L’ignorance volontaire par l’Ukraine de l’Union eurasienne, l’enlisement des négociations gazières avec la Russie poussent le pouvoir ukrainien à rechercher une solution pour obtenir l’indépendance énergétique du pays. Cette recherche se traduit peu à peu par des accords passés avec les multinationales occidentales. L’empressement du pouvoir ukrainien pose une question assez évidente : à quel prix l’Ukraine pourra-t-elle atteindre son indépendance énergétique et est-ce que ce but peut être réalisé ?

207 milliards de dollars sur l’autel de l’indépendance énergétique

Les experts de l’Agence internationale de l’Énergie (IEA) ont calculé le prix que devra payer l’Ukraine pour atteindre l’indépendance énergétique ; ils l’estiment à 207 milliards de dollars. Ils ont compris dans cette somme la modernisation des entreprises existantes, l’augmentation des volumes extraits de charbon et de gaz naturel, la mise en valeur des gisements gaziers en Mer Noire, mais aussi le début de l’exploitation du gaz de schiste. L’Ukraine est absolument incapable de supporter toutes ces dépenses — il manque de l’argent même pour les dépenses sociales.
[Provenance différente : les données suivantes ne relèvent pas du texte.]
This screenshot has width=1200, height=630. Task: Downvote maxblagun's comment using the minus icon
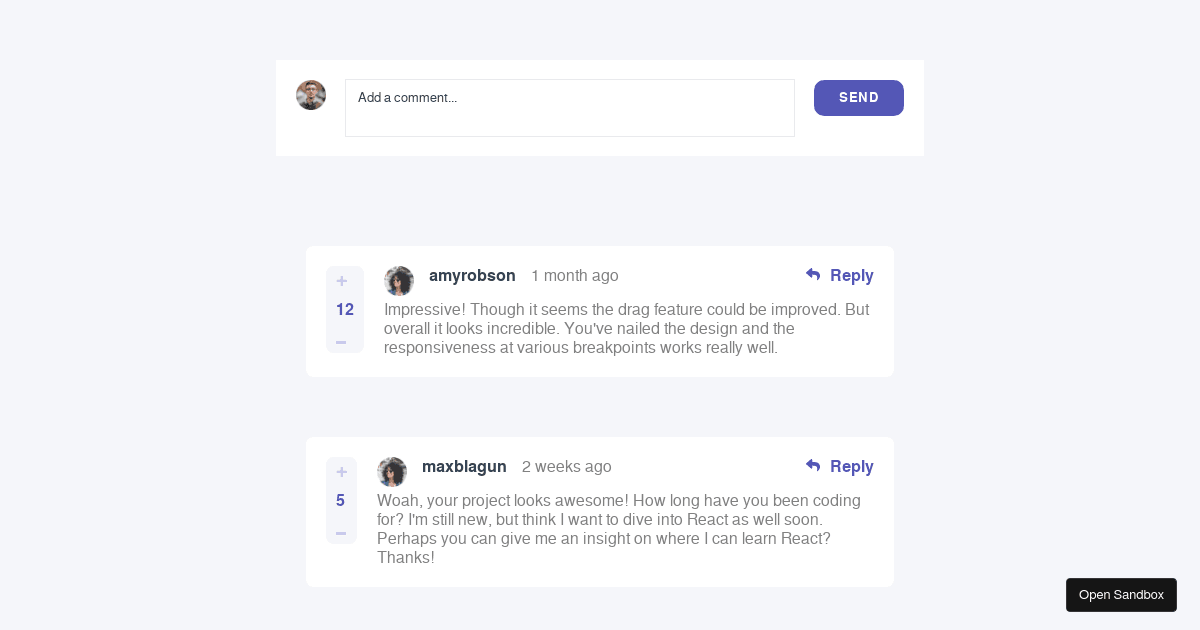(x=341, y=533)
Dans ces conditions, l’État ne peut même pas mettre en œuvre les programmes de développement, dans quelque secteur que ce soit. C’est pourquoi, l’élite ukrainienne n’a qu’une seule solution : tomber dans la dépendance économique vis-à-vis de l’Occident en proposant une coopération entre l’Ukraine et les multinationales. Aujourd’hui, trois d’entre elles sont présentes sur le marché ukrainien de l’énergie : ExxonMobil, Chevron et Royal Dutch Shell.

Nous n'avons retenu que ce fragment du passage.